The dried rhizomes and roots of Rheum palmatum are widely used in China, Russia, and Arabia for the treatment of various diseases, with anthraquinone glycosides being the principal bioactive constituents. However, the glycosyltransferases involved in the biosynthesis of these glycosides remain largely unexplored. In this study, we first report the discovery and characterization of four novel glycosyltransferases (GTs)─RpUGT8, RpUGT12, RpUGT19, and RpUGT26─responsible for anthraquinone glycosylation in R. palmatum. These enzymes catalyze the formation of key bioactive compounds such as emodin-6-O-β-d-glucoside and rhein-8-O-β-d-glucoside. These glycosides are important for their pharmacological activities.
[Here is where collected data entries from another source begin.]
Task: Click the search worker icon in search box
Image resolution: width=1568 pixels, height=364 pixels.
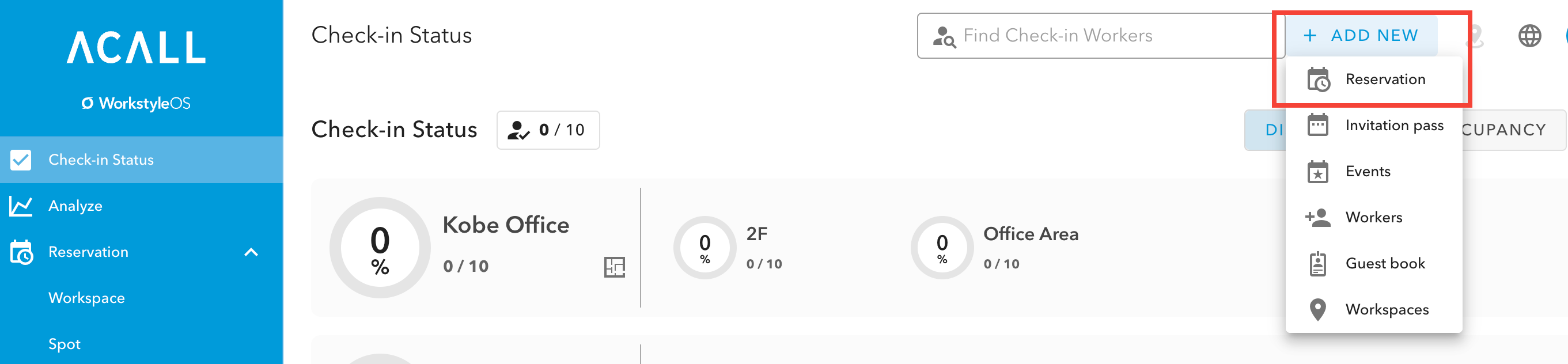Action: coord(944,36)
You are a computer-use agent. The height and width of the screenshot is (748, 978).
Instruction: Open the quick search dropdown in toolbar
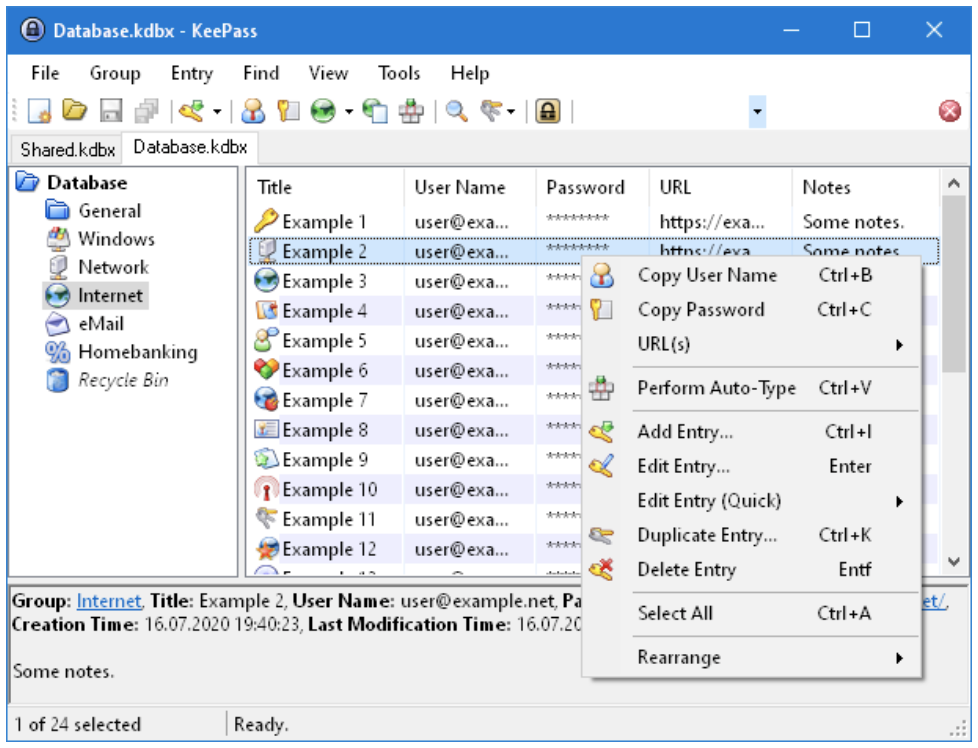(x=757, y=111)
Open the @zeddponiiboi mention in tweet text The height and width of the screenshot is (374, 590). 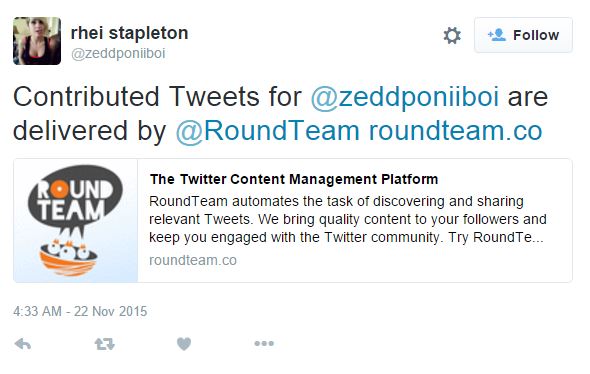pyautogui.click(x=405, y=97)
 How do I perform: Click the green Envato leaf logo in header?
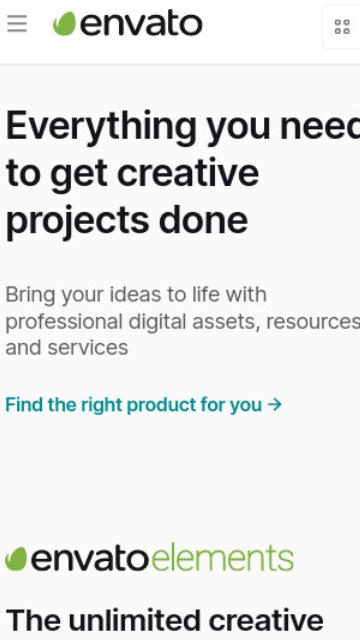point(64,24)
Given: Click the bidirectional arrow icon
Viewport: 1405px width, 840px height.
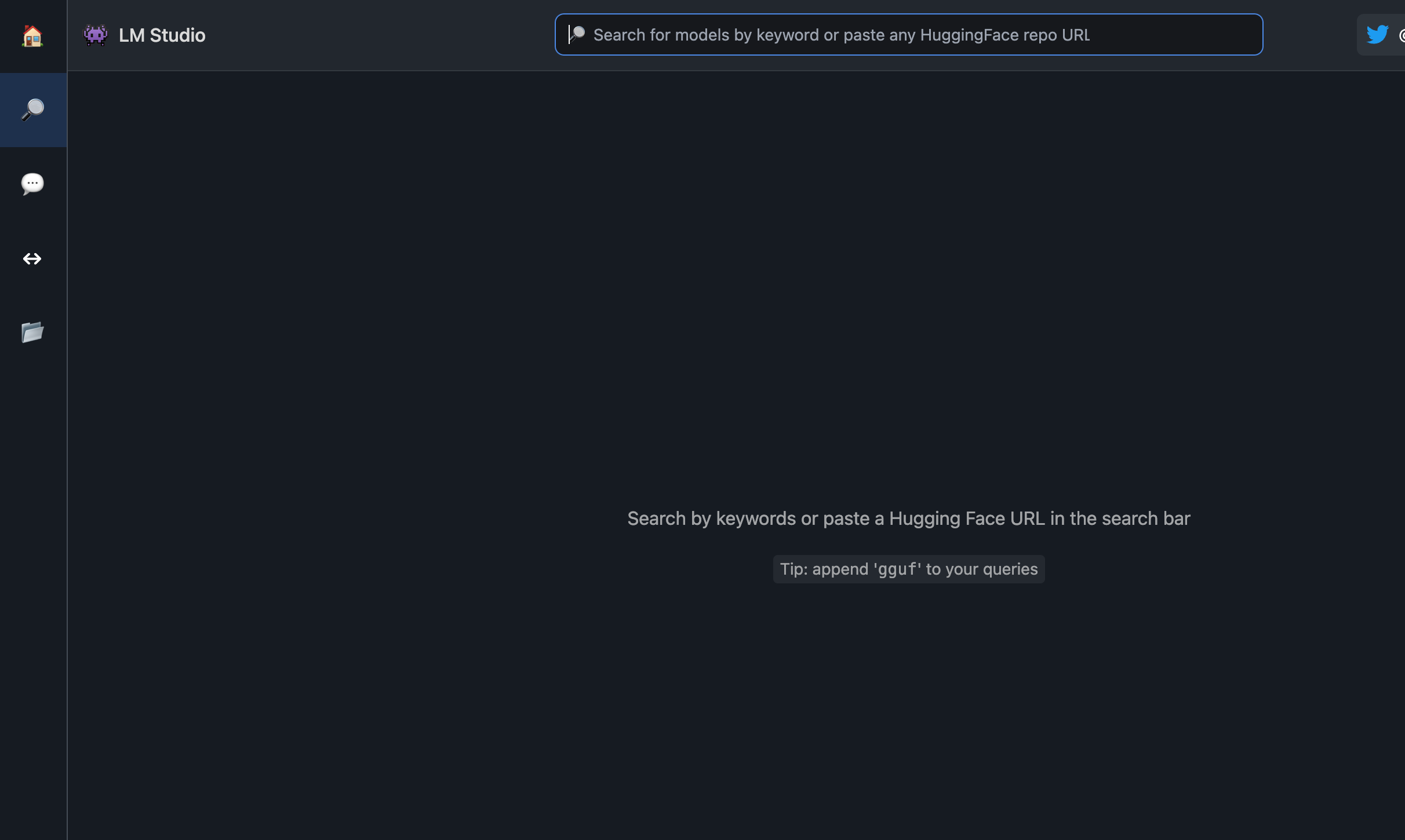Looking at the screenshot, I should pyautogui.click(x=32, y=258).
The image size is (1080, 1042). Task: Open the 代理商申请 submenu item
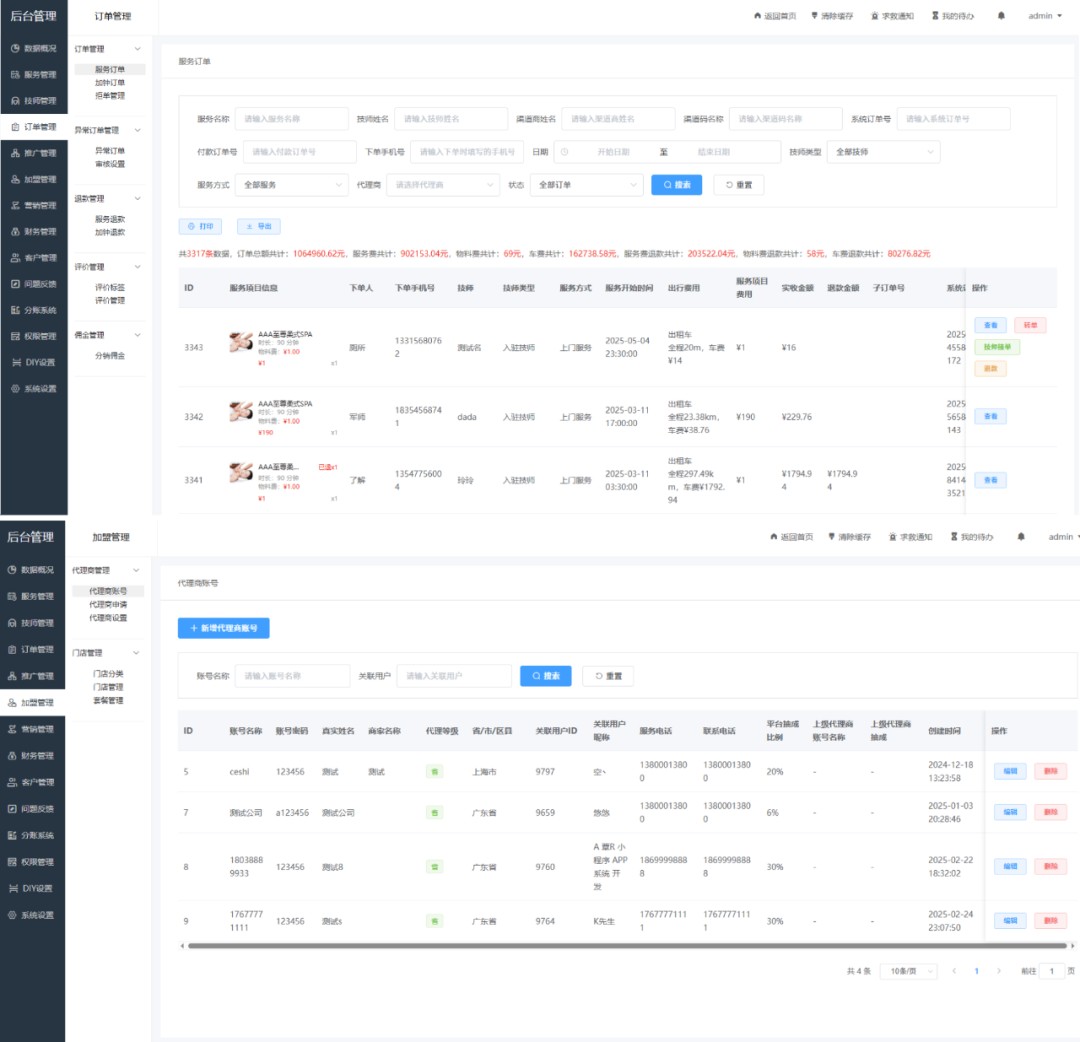[108, 604]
By performing multiple sequence alignment, molecular docking, and site-directed mutagenesis, we identified critical residues required for their catalytic activity. Additionally, these enzymes exhibit broad substrate promiscuity, facilitating glycoside formation from various compounds, such as flavonoids, chalcones, dihydroflavonoids, and dihydrochalcones. This study provides valuable insights into the glycosylation mechanisms of emodin-type anthraquinone glycosides and offers an efficient approach for synthesizing O-glycosides with medicinal potential.